Exercise description: Scan the lines below for the word "with". Copy each line you find it in.

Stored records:
··········

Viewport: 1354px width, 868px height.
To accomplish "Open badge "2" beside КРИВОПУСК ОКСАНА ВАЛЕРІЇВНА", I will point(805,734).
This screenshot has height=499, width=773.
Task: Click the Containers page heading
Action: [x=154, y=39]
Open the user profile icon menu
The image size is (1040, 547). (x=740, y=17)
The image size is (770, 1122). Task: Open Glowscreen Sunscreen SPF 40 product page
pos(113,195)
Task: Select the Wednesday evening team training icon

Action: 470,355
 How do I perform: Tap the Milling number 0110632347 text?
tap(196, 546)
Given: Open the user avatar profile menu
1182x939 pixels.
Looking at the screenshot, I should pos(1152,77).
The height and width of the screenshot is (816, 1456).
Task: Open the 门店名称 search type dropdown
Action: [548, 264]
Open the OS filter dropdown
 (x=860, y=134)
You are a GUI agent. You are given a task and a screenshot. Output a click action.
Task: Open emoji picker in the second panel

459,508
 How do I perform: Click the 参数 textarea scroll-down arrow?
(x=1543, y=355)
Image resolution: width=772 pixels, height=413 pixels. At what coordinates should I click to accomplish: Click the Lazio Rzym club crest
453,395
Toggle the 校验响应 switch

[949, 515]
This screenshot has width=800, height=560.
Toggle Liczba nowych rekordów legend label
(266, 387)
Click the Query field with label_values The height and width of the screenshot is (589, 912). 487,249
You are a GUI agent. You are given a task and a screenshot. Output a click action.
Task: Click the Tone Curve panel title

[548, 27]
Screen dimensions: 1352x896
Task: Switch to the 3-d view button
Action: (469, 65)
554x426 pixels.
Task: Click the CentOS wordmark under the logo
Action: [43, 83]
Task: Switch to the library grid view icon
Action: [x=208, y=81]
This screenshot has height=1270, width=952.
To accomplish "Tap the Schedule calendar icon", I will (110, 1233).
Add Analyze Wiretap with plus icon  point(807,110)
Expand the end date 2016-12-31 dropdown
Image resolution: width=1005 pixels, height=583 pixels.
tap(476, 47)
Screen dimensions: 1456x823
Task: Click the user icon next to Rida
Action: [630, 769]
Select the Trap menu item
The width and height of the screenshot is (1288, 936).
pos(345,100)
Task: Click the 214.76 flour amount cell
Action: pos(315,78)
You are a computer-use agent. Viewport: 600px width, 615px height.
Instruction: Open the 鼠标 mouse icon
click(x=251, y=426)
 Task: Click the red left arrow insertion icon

··········

Result of this exercise:
Click the Query field with label_values The height and width of the screenshot is (589, 912). 487,249
Add Analyze Wiretap with plus icon  point(807,110)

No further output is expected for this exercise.